Start of Text provided

Tuesday adoration….broken promises?

I was reading some Facebook comments tonight, and one woman wrote that she had always felt she should have been a nun, and that she still regrets every single day that she did not follow-up on that desire.

That made me smile.  After my adult conversion, I too wanted to be a nun, but there was one problem:  I was married.  I spent a couple of years mourning my lost vocation, before it occurred to me that Our Lord would have timed things differently if He had really wanted me to be a nun.

All of this reminded me of something I was thinking about during Eucharistic Adoration today.

I have recently been going through items I have kept for years, like cards and pictures, and my stack of prayer journals.  The latter go back thirty years, and flipping through them re-acquaints me with someone I no longer am.

There are so many resolutions in those journals, so many promises to the Lord to  do great things for Him, so very many lists of virtues to practice, faults to overcome and new and better prayer schedules.

There are pages written while awash in consolations or on a weekend retreat…words splashed across pages filled with fervor and wonder and exclamations of love.

Have you ever done this?  Have you ever promised the Lord everything….your whole life, every moment just for Him, no turning back, no old ways.  And you meant it, with every beat of your heart…at the time.  No string of adjectives could express what you felt, nor could there be too many exclamation points!  Have you…ever?

I must confess to feeling some sadness and regret, as I leafed through hundreds of pages written by a much more idealistic and passionate young woman than the person I am today.  And of course, I have not kept all of those well-meaning promises or become that warrior for the Lord…..or fulfilled my long ago dream of echoing the heart of my beloved Therese.

“What about all of this Lord?”  I found myself wondering today, when I realized that I had not even kept most of the resolutions written in this year’s journal.

End of Text provided

> _Challenge a_:
Decide whether each statement agrees with the post about prayer journals, answering yes or no and quoting the deciding words. (i) The writer's prayer journals go back thirty years. (ii) The writer became a nun after an adult conversion. (iii) The writer had kept most of the resolutions in this year's journal.
The post and the records have no connection to each other.

Start of Given records

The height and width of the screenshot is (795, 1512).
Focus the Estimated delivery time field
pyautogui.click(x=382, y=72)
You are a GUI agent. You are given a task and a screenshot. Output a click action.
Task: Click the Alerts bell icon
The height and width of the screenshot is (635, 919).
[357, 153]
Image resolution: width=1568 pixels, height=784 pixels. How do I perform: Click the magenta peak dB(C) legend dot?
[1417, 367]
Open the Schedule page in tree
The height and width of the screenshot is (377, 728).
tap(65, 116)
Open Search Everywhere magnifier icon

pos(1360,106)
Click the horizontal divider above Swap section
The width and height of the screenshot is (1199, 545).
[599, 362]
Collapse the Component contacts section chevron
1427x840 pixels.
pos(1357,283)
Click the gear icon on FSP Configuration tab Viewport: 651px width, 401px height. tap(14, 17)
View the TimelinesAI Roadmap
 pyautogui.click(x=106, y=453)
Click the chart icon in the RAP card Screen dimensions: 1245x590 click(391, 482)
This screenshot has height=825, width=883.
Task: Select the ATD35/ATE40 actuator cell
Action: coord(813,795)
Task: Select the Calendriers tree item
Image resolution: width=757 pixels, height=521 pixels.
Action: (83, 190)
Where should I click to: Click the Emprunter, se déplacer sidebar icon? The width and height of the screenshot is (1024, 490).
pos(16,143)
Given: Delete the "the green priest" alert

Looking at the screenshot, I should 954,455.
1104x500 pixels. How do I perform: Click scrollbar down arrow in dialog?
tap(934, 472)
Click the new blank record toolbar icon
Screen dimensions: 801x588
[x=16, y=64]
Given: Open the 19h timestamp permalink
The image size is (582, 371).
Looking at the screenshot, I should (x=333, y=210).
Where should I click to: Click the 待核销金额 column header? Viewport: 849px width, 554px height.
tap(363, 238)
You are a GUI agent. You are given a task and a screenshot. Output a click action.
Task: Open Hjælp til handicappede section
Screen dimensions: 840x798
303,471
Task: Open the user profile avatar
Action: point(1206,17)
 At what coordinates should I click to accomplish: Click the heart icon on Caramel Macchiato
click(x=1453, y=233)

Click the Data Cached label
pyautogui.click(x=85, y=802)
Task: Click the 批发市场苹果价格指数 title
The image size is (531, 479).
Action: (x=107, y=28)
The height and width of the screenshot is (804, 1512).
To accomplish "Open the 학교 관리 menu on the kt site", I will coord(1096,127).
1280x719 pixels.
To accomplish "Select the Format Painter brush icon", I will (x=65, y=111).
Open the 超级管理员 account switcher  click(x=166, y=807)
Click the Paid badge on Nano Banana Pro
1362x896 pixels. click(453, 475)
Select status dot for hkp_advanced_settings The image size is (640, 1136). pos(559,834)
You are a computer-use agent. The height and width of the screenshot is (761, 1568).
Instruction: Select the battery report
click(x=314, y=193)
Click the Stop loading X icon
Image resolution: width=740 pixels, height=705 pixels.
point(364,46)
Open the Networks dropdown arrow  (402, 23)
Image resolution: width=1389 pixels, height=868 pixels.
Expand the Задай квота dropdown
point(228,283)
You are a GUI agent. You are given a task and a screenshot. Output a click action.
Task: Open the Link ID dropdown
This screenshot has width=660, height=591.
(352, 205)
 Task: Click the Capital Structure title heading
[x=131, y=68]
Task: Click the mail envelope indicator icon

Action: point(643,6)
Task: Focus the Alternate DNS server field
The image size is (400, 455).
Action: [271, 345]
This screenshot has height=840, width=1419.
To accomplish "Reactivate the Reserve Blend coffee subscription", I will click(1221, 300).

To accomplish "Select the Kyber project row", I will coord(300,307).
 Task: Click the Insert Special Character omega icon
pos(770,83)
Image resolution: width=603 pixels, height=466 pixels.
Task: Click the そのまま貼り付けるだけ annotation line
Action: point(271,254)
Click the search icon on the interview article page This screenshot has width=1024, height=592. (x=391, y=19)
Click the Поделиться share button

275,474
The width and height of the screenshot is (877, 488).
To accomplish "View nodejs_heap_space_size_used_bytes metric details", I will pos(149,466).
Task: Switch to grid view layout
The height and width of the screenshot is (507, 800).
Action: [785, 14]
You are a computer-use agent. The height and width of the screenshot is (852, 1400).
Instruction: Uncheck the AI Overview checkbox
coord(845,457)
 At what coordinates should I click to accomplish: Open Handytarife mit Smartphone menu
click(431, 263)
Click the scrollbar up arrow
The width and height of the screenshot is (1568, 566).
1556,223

End of Given records

> _Challenge b_:
In the records, multiply every click coordinate in the answers by 2.2 and round to whole numbers, with halves rounded up. Write out again only the lines between the one holding "is (761, 1568)." and the one holding "I will coord(300,307).", inclusive, requests included.

> _Right answer a_:
(i) Yes: "The latter go back thirty years"
(ii) No: "I was married."
(iii) No: "I had not even kept most of the resolutions written in this year’s journal."

> _Right answer b_:
You are a computer-use agent. The height and width of the screenshot is (761, 1568).
Instruction: Select the battery report
click(x=691, y=425)
Click the Stop loading X icon
Image resolution: width=740 pixels, height=705 pixels.
point(801,101)
Open the Networks dropdown arrow  (884, 51)
Image resolution: width=1389 pixels, height=868 pixels.
Expand the Задай квота dropdown
point(502,623)
You are a GUI agent. You are given a task and a screenshot. Output a click action.
Task: Open the Link ID dropdown
This screenshot has width=660, height=591.
(774, 451)
 Task: Click the Capital Structure title heading
[x=288, y=150]
Task: Click the mail envelope indicator icon

Action: point(1415,13)
Task: Focus the Alternate DNS server field
The image size is (400, 455).
Action: [596, 759]
This screenshot has height=840, width=1419.
To accomplish "Reactivate the Reserve Blend coffee subscription", I will click(2686, 660).

To accomplish "Select the Kyber project row", I will coord(660,675).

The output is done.